Estratto del documento.
Regia:Ghobadi Bahman

Cast e credits:
Sceneggiatura
: Bahman Ghobadi; fotografia: Saed Nikzat ; musiche: Samad Tavazoi; interpreti: Ayoub Ahmadi (Ayoub), Rojin Younessi (Rojin), Amaneh Ekhtiar-dini (Ameneh), Madi Ekhtiar-dini (Madi), Nezhad Ekhtiar-Dini, Jouvin Younessi ; produzione: Bahman Ghobadi; distribuzione: Lucky Red; origine:Francia/Iran, 2000; durata: 80'.

Trama:La durissima vita di tre fratelli in un villaggio al confine tra Kurdistan iraniano e Iraq. Per salvare il più giovane dei tre, affetto da una gravissima malettia, tutti si ingegnano per trovare il denaro necessario per una costosa operazione.

Critica (1):Consapevole dell'estrema drammaticità della materia narrata, che tra l'altro è in buona parte autentica, con i piccoli protagonisti chiamati ad interpretare se stessi nella loro esperienza quotidiana, il regista Bahman Ghobadi ha giustamente privilegiato una narrazione semplice, lineare, quasi documentaristica. L'occhio della cinepresa appare sempre distante dai fatti narrati e tuttavia il film risulta estremamente emozionante e coinvolgente. Stile, atmosfere, contenuti sono quelli tipici del cinema iraniano e del resto Ghodabi, all'esordio nel lungometraggio, premiato a Cannes 2000 con la Camera d'Or, ha lavorato con i Makhmalbaf padre e figlia. Il tempo dei cavalli ubriachi è un film essenziale, rarefatto, severo, che ricorda come la vita ancora oggi possa essere dura e difficile e, anche per la struttura del racconto, rimanda ad un'altro recente film girato ai confini del mondo: Himalaya di Eric Valli. I piccoli eroi protagonisti della storia sono costantemente costretti ad affrontare situazioni più grandi di loro ed anche l'ambiente che li circonda, una natura ostile ed aspra, esaspera il senso di minaccia e di tragedia. Lo strano titolo del film merita una spiegazione: per aiutare i muli a sopportare le fatiche, il freddo e il gelo, i contrabbandieri mescolano nell'acqua offerta agli animali anche qualche bottiglia di alcool. Ma a volte capita che le quantità siano esagerate ed, esattamente come gli uomini, anche i muli si ubriacano.

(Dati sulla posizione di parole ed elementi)
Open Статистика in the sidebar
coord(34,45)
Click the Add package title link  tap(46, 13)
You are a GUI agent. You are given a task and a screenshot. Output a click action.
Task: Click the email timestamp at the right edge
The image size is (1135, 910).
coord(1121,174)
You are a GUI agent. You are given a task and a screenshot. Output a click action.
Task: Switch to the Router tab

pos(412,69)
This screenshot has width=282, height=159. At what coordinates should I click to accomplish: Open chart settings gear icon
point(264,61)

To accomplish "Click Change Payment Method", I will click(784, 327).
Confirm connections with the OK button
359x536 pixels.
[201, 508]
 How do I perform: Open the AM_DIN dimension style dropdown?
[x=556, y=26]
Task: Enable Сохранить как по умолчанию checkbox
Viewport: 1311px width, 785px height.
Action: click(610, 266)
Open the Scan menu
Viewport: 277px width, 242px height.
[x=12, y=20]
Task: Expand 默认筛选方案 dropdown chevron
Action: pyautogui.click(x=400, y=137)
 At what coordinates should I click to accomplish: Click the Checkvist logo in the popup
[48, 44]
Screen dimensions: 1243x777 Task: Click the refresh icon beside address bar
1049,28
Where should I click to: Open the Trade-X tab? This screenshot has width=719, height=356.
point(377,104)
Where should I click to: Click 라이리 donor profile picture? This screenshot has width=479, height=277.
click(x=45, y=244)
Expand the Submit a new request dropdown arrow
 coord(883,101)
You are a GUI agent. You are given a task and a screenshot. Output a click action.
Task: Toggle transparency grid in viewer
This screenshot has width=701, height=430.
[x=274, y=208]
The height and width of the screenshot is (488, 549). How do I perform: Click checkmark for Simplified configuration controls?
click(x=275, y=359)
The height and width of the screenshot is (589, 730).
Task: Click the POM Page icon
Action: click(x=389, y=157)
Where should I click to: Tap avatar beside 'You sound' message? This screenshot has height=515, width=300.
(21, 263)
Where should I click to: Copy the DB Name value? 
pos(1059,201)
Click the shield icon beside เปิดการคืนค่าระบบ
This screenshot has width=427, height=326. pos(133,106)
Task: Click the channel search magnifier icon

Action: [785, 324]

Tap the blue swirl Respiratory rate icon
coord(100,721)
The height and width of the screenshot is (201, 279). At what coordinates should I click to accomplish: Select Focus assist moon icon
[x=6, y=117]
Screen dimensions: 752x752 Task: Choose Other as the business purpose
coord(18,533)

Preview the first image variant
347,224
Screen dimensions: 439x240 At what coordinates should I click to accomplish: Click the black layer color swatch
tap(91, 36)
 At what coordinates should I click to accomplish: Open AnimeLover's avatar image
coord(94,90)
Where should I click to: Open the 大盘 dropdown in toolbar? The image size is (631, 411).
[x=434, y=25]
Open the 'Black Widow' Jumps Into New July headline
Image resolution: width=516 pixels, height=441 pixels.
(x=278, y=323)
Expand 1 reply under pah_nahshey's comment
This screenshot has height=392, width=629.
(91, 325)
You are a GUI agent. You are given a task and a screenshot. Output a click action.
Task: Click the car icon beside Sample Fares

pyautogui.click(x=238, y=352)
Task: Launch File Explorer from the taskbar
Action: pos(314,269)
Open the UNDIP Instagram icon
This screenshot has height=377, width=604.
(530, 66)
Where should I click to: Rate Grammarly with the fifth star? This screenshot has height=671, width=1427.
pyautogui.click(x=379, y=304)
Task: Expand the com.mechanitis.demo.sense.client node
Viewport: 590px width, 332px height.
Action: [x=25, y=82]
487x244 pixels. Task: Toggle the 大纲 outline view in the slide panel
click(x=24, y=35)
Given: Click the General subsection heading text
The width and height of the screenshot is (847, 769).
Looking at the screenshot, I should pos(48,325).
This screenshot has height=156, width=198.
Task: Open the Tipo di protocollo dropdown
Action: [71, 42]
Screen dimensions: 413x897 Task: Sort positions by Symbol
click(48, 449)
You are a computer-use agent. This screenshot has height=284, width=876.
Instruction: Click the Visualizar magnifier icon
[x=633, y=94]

Sfida 1. Elenca tutti gli interpreti indicati nella scheda del film.
Sfida 2.
Rispondi a queste domande sulla scheda del film:
(a) Chi ha curato la fotografia?
(b) Quanto dura il film?
(c) Che cosa mescolano i contrabbandieri nell'acqua offerta ai muli?
Sfida 3. Trascrivi dalla scheda del film il brano che comincia con "Regia:Ghobadi Bahman" e finisce con "2000; durata: 80'.".

Risposta scritta 1. Ayoub Ahmadi, Rojin Younessi, Amaneh Ekhtiar-dini, Madi Ekhtiar-dini, Nezhad Ekhtiar-Dini, Jouvin Younessi

Risposta scritta 2.
(a) Saed Nikzat
(b) 80 minuti
(c) Qualche bottiglia di alcool

Risposta scritta 3.
Regia:Ghobadi Bahman

Cast e credits:
Sceneggiatura
: Bahman Ghobadi; fotografia: Saed Nikzat ; musiche: Samad Tavazoi; interpreti: Ayoub Ahmadi (Ayoub), Rojin Younessi (Rojin), Amaneh Ekhtiar-dini (Ameneh), Madi Ekhtiar-dini (Madi), Nezhad Ekhtiar-Dini, Jouvin Younessi ; produzione: Bahman Ghobadi; distribuzione: Lucky Red; origine:Francia/Iran, 2000; durata: 80'.